*Exercises to complete*.
1) Decide whether each statement below agrees with the IPFS text, answering yes or no and quoting the text's deciding words exactly. (a) IPFS was developed by Protocol Labs. (b) End users bear the brunt of poorly performing web pages. (c) A CDN makes content available from the user's nearest server by routing based on DNS.
2) Carry the IPFS text forward from its last sentence, writing the passage that comes next.

*Text passage*.
IPFS: The Distributed File System For The Web

By Shyam Purkayastha

June 17, 2019

It turns out that decentralized way of accessing information is more beneficial and efficient for the humankind. Originally, all information systems were designed with a client-server paradigm which was completely aligned with a centralized mindset of sharing things. However, with the advent of Blockchain, there is a renewed focus towards a decentralized model of information storage, access, and distribution.  

More...

IPFS : A New Way of Distributing Content Over The Internet

IPFS probably emerged from the same thought process. It was developed by Protocol Labs as a new protocol suite for exchanging information over the world wide web. While still in its early days, IPFS shows a lot of promise considering the bludgeoning rate in which the Internet is growing. One of the key indicators for this growth is the size of a web page over the years.

Growth of WebPages

HTTP, the defacto protocol designed for transmitting webpages and its associated artifacts such as images and scripts, is not able to keep pace with this growth. The very obvious reason is that HTTP is not keeping pace with the scale of traffic across the Internet.  While the end user may not feel this, system administrators, developers, and application engineers bear the brunt of poor performing web pages.

HTTP’s limitation lies in the fact that it is dependent on a location. Think of the traditional land telephone. It is location dependent. If you have it at home then for someone to reach you, you must be at home. HTTP works in the same way. For someone to access a web resource using HTTP, the HTTP server must be set to a location (IP address) and must be available, which means that the server should be up and running.

One of the major problems with the location is latency. Since the location of the server is fixed, high latency will be experienced by clients that are far away from the server. This problem has already been experienced and addressed using CDNs. A CDN caches the content of the web resource and makes it available to the user’s nearest server by doing an intelligent routing based on DNS.

*Data provided*.
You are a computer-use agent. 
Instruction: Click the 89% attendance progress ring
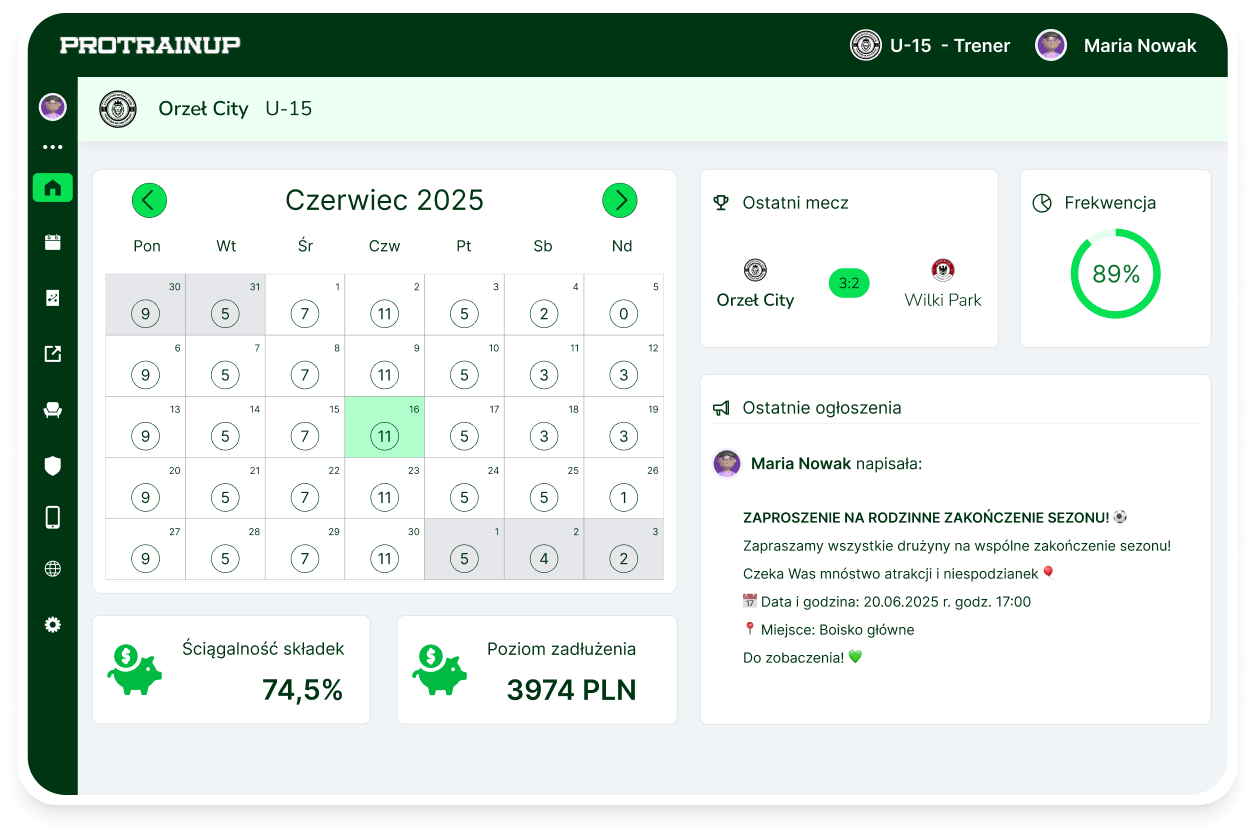[1115, 274]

*Responses for each task*.
1)
(a) Yes: "It was developed by Protocol Labs as a new protocol suite for exchanging information over the world wide web."
(b) No: "While the end user may not feel this, system administrators, developers, and application engineers bear the brunt of poor performing web pages."
(c) Yes: "A CDN caches the content of the web resource and makes it available to the user’s nearest server by doing an intelligent routing based on DNS."

2)
CDN solves the latency problem by making an entire copy of web content. It then serves the content from the nearest location. However, this does not alleviate the dependency on the location itself.

But why is this dependence on location such a big issue?

  1. 1

    Server load - In the early days of the internet, it was all about static HTML pages with a few images and script and style files. Back then, web pages were pretty simple and very lightweight. Now, with the bludgeoning size of the web pages, along with rich media files and other web resources, the file sizes are huge. This puts additional load on the servers to serve the files without any interruption.

  2. 2
    Disk space - The average amount of data added to the Internet is growing at a humungous rate.  Most of it is replicated data, in the form of CDNs, other caching systems or just redundant data as backup. At this rate, there will be increased investment in data storage which has an overhead cost due to the redundant data.

The existing ways of handling HTTP requests are working fine, But with rising internet traffic, it's going to escalate the costs of managing servers with an optimum load to handle user requests and disk space to accommodate the content.

IPFS, A Leap Over From CDN

IPFS takes a radical approach which is partly similar to the concept of CDN. While CDN follows a distributed storage approach for entire files, IPFS proposes a distributed storage and addressing for a file segment.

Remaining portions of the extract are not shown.